August 13, 2012; Denver, CO, USA; Colorado Rockies center fielder Dexter Fowler (24) hits a single during the first inning against the Milwaukee Brewers at Coors Field. Mandatory Credit: Chris Humphreys-USA TODAY Sports

Dexter Fowler Signs Extension, Avoids Arbitration

The pitchers and catchers are in the house. They start baseball activities tomorrow. The rest of the Colorado Rockies are gearing up, filming commercials and getting ready to start Spring Training. Today they tied up their final loose end, signing center fielder Dexter Fowler to an extension and avoiding arbitration.

Because Fowler is a “super two” player, this means he is under team control for at least the next three years; the two years of this deal plus one additional year after that. Fowler turns 27 in March. This deal ensures, therefore, that he will spend the years that typically make up a player’s prime (ages 27-30) in Colorado.

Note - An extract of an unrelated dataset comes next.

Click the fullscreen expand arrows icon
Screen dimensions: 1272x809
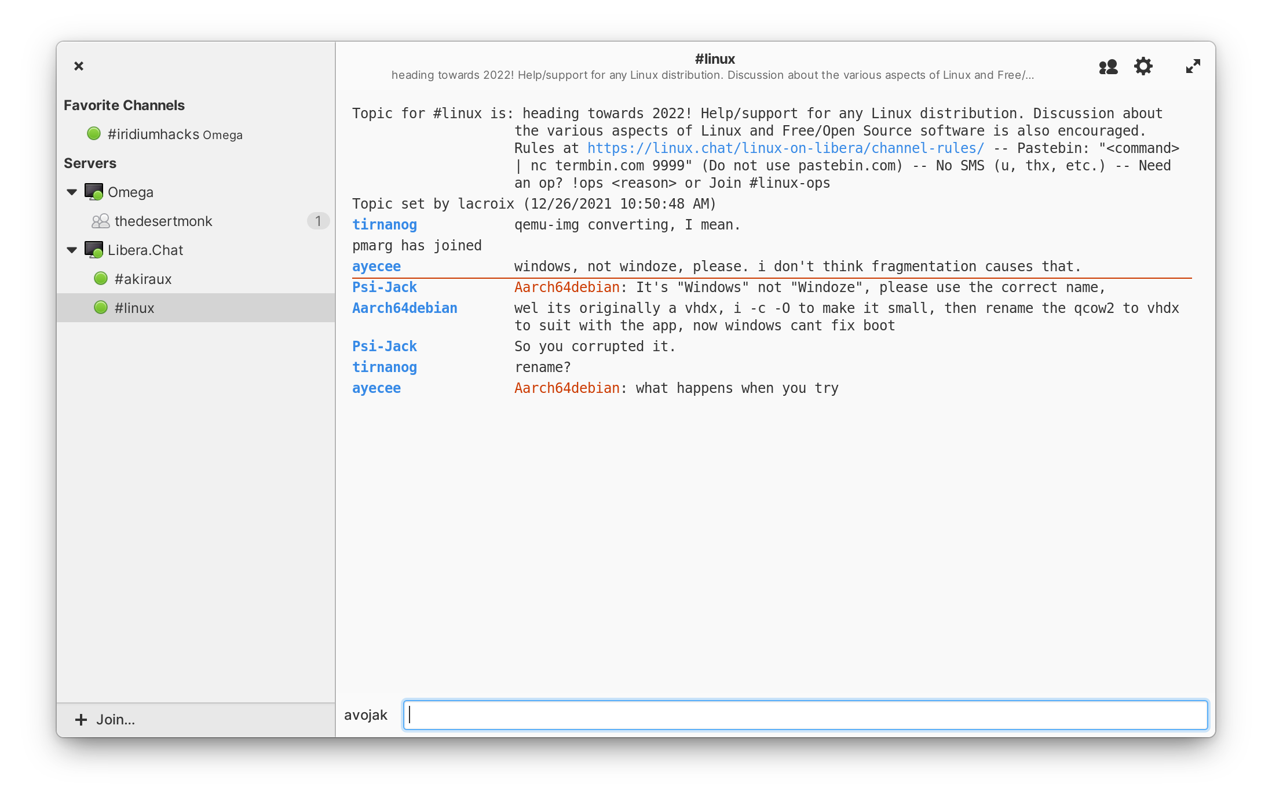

Is it safe to say that the Rockies are focusing on “peace of mind” as a prevailing concept this season? Last year, the clubhouse culture ballyhoo notwithstanding, the team challenged its talented but underachieving players. You might call it “tough love,” or you might just call it tough.

They called out Jhoulys Chacin in the local paper about his conditioning. They made Dexter Fowler earn his spot in center field. When he didn’t, they switched his spot in the lineup and then benched him for a number of games. In prior seasons they sent Fowler to AAA. Those decisions had merit, but the tone was brutal. It seems like Fowler has finally earned a certain measure of peace of mind. He got paid and he no longer has to worry about his spot in the lineup. Period.

Fowler fits what the Rockies need in so many ways. He is a plus defender who can handle the vast outfield in Coors Field. With a lineup that needs to out-slug opponents, Fowler’s production in the lead-off spot will be a huge asset. Forget the prototypical lead-off hitter and forget stealing bases (even if Fowler is fast once he gets going). Fewer base-running mistakes and more of that +.800 OPS, please.

This contract is the right length and the right amount of money. If Fowler continues his outstanding play from last season, the money will become a bargain. Chalk this one up as a success for the front office.